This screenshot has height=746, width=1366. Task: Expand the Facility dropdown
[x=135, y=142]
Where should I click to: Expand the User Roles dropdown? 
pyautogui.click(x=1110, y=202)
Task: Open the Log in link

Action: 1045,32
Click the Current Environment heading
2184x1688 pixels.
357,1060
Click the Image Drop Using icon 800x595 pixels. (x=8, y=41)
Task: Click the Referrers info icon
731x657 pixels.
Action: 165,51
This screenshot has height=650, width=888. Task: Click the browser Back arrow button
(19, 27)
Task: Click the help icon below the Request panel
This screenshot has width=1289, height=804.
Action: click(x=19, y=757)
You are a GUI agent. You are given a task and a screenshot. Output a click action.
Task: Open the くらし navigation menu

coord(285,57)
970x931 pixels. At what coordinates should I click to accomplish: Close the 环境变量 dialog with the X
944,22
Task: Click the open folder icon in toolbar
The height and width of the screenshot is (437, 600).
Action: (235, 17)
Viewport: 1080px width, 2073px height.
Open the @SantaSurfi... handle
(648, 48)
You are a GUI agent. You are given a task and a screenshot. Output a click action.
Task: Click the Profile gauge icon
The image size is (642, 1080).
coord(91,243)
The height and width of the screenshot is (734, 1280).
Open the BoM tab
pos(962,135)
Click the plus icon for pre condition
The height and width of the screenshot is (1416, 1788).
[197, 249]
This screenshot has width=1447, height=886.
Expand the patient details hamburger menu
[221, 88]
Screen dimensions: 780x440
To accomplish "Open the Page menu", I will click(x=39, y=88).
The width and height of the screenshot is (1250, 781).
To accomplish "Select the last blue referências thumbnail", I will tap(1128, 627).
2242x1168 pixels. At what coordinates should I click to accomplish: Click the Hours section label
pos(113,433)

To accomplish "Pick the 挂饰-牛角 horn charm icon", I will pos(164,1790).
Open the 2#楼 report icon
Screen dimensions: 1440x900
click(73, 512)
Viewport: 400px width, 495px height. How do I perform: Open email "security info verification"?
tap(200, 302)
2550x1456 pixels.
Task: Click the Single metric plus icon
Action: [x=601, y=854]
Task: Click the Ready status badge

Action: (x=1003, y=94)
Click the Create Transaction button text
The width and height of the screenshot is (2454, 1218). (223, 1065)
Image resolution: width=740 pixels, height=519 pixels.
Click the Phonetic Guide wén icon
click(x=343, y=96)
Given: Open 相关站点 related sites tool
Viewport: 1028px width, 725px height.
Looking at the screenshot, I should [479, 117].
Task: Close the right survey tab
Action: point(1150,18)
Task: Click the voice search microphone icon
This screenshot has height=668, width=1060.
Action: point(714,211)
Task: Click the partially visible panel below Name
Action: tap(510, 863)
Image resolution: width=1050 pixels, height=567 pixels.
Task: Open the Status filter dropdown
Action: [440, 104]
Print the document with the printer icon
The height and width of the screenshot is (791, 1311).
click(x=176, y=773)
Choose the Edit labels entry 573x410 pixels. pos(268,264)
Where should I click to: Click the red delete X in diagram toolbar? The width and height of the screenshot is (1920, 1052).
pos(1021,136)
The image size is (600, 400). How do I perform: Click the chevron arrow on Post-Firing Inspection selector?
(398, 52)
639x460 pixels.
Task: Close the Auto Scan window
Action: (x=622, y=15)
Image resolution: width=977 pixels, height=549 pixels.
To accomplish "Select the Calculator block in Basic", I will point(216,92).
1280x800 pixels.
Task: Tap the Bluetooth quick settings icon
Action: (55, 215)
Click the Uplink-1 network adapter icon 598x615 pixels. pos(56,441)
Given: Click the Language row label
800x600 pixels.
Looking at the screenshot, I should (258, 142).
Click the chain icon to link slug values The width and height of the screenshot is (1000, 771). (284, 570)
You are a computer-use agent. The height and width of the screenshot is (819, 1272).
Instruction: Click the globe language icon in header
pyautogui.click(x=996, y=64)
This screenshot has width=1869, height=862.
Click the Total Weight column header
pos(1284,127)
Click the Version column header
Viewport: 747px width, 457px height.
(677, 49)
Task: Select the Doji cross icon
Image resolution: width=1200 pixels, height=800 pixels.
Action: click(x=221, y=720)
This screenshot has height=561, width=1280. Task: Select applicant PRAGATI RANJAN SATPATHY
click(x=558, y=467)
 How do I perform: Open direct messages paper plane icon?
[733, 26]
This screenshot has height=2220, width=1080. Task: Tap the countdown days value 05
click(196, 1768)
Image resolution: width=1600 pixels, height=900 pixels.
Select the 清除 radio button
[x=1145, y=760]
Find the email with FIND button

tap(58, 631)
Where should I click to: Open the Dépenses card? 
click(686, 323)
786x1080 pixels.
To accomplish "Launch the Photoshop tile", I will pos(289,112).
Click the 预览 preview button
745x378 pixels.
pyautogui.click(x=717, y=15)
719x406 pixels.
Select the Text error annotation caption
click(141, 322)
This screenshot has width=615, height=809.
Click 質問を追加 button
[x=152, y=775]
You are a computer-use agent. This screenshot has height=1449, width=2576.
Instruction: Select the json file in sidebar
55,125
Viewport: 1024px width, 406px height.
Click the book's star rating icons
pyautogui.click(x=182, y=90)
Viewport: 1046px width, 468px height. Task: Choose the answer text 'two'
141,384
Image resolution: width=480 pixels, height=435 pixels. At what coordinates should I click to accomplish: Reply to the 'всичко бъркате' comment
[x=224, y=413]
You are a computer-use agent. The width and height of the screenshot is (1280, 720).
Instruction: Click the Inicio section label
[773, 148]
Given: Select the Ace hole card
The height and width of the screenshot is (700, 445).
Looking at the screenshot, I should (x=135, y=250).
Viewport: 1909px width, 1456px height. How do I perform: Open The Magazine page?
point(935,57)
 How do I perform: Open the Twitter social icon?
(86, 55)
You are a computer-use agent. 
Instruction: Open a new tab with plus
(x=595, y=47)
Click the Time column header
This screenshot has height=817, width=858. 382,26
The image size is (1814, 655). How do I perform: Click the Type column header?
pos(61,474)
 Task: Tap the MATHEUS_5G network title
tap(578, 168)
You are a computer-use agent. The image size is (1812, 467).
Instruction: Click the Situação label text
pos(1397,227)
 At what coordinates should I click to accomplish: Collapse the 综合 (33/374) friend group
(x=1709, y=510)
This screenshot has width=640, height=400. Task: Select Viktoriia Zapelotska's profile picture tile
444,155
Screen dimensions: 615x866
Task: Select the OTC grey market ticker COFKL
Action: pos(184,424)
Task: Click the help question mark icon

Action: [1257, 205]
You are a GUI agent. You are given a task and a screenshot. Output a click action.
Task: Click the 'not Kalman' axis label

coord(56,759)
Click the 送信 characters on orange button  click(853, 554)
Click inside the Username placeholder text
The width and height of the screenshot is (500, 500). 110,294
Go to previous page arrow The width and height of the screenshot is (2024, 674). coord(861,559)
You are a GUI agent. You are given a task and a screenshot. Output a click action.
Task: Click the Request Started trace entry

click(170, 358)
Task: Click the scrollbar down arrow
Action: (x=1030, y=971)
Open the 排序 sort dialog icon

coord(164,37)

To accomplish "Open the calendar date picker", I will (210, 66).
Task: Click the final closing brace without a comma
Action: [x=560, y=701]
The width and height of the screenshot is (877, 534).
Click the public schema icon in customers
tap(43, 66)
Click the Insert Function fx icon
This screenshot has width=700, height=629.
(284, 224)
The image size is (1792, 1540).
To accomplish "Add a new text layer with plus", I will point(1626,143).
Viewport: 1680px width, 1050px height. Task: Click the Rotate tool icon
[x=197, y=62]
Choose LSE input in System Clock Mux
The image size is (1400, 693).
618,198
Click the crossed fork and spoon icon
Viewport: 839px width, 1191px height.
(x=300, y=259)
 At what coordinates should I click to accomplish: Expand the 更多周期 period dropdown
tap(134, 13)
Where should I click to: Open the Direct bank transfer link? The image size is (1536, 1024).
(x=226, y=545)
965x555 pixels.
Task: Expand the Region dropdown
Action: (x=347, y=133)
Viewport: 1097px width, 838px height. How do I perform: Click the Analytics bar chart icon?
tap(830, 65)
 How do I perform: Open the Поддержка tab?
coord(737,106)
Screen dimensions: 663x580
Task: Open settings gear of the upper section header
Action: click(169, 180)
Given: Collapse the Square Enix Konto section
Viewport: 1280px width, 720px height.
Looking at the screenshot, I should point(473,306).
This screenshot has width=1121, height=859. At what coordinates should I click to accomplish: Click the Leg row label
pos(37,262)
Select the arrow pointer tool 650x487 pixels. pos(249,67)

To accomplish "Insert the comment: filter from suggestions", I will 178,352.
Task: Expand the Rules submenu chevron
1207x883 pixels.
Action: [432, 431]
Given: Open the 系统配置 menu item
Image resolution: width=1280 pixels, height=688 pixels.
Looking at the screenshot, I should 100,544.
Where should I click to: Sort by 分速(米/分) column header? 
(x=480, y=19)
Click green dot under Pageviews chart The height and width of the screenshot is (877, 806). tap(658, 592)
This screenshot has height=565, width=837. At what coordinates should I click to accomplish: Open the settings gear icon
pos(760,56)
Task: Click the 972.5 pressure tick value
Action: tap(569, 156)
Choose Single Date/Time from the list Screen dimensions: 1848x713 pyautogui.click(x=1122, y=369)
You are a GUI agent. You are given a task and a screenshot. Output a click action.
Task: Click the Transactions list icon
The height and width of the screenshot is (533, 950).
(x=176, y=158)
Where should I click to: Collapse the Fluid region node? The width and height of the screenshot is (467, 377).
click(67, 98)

__PROBLEM TO WORK ON__: Could you say how many lines of the entries contain the string "computer"? Only the number should be given.

__ANSWER TO THE PROBLEM__: 5